The volume of messages also makes life difficult for reviewers who must ensure that social posts comply with regulations, not to mention the arduous task of reconstructing conversations across multiple channels for eDiscovery purposes.
However, readdressing the balance between compliance and the use of data communications within an organization isn’t a difficult task. As with most business issues, a pragmatic approach is often the simplest: understand the need of the business, identify the policies and procedures already covered, and mitigate the remaining risk.
The FCA has long since advocated the use of technology to enforce policies and hence prevent issues from occurring in the first place, but it can also ease the burden of compliance while delivering productivity benefits too.
The nature of social media relies on users being able to respond in real-time. By using an automated pre-approval workflow, users can send messages from their favourite social platform with confidence. As soon as the user presses “post”, the message is passed into the compliance system where it is automatically sent for review for possible infringements. Cleared messages are posted directly, others are held for formal review and the user notified.
This not only ensures that your business is protected from accidental or malicious misuse of social media, but releases the pressure on compliance teams already overloaded with the number of messages requiring review.
Understand conversations in context
Speed and accuracy in reconstructing past conversations can be crucial in both eDiscovery and compliance situations. Unfortunately, the complex way in which employees, partners, and colleagues communicate today can make this an almost impossible task.

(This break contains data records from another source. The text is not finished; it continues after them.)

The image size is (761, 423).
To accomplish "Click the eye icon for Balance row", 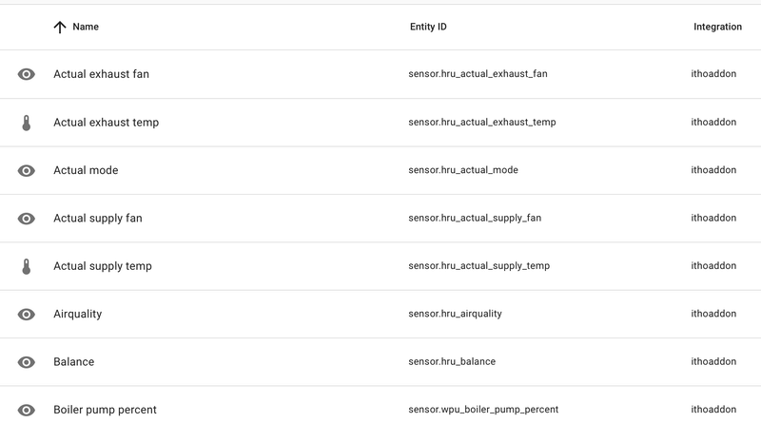I will [x=27, y=362].
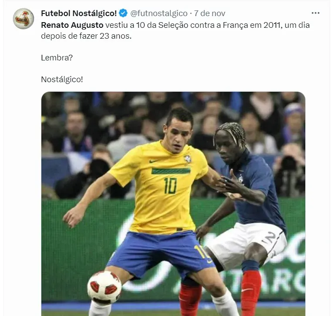This screenshot has width=334, height=316.
Task: Open the three-dot more options menu
Action: click(x=315, y=13)
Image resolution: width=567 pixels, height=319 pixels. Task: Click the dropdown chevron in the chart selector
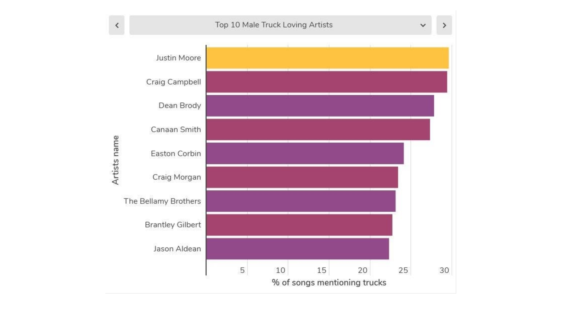[x=423, y=25]
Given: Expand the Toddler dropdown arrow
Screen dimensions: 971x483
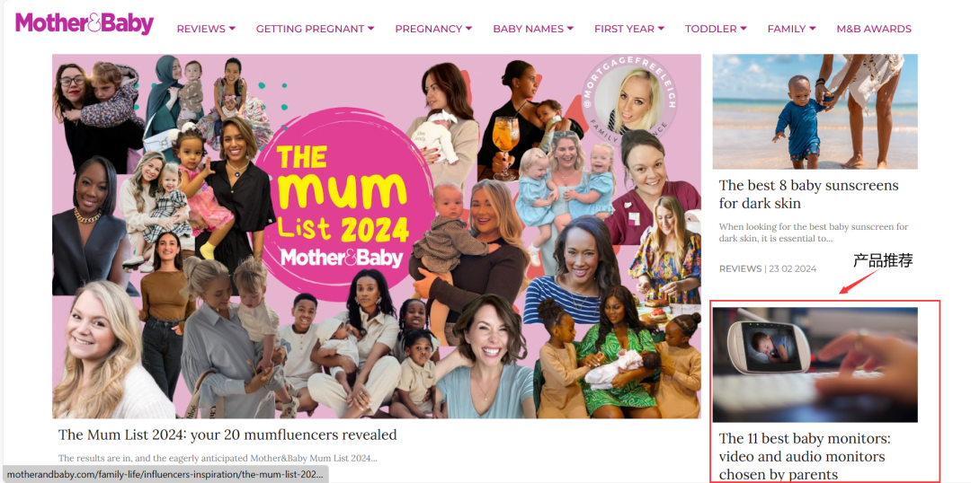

An agent dealing with a customer complaint on Twitter may switch over to email, to prevent any inflammatory and personal comments from being handled in public. An interaction on Facebook may switch to instant messaging. This might include several people who joined the conversation at different times, with numerous sideline chats between individuals as they discuss the main conversation on a one to one basis.
Understanding the context of these conversations, who joined when and over what channel at a glance is only possible if the conversations are stored contextually. This not only allows legal teams to rapidly build a picture of a situation, but also helps identify rogue operators by highlighting unusual channels or interactions with people outside of their normal routine.
Capture conversations in real-time
Modern communication tools have added another layer of complexity to archiving business conversations. Most businesses understand the need to archive messages and have implemented ways to use their email archive to take a snapshot of social channels. But this only tells one part of the story.
It doesn’t show that someone has deleted all of the messages they know are against policy before the archiving process runs each day; or that a member of the public has deleted their social media posts with you that then makes you look bad. The only way to demonstrate your position, whether to a regulator or in a court of law, is to maintain an archive that captures everything in real-time.
Proper record keeping
The key to protecting a business from fines, internal fraud, and other risks exposed by the use of social media tools is proper record keeping. This includes controlling, overseeing and archiving all conversations as they happen and retaining them in as near to their original format as possible.
Achieve this and organizations can not only meet compliance obligations, but also gain insight into their communications data that can be used to improve the overall effectiveness and productivity of the business.